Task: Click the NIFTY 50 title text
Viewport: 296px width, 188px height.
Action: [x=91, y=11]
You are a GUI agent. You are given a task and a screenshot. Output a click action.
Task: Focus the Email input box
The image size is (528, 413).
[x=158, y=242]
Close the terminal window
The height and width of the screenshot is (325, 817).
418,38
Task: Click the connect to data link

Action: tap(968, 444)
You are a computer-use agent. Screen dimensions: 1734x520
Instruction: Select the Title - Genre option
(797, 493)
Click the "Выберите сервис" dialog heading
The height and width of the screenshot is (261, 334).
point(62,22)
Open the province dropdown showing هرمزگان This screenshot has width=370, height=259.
--------------------------------
DO THIS -
Copy out all of the records above, word for word.

EXERCISE SOLUTION -
Task: Click the NIFTY 50 title text
Viewport: 296px width, 188px height.
Action: [x=91, y=11]
You are a GUI agent. You are given a task and a screenshot. Output a click action.
Task: Focus the Email input box
The image size is (528, 413).
[x=158, y=242]
Close the terminal window
The height and width of the screenshot is (325, 817).
418,38
Task: Click the connect to data link

Action: tap(968, 444)
You are a computer-use agent. Screen dimensions: 1734x520
Instruction: Select the Title - Genre option
(797, 493)
Click the "Выберите сервис" dialog heading
The height and width of the screenshot is (261, 334).
point(62,22)
Open the province dropdown showing هرمزگان This screenshot has width=370, height=259.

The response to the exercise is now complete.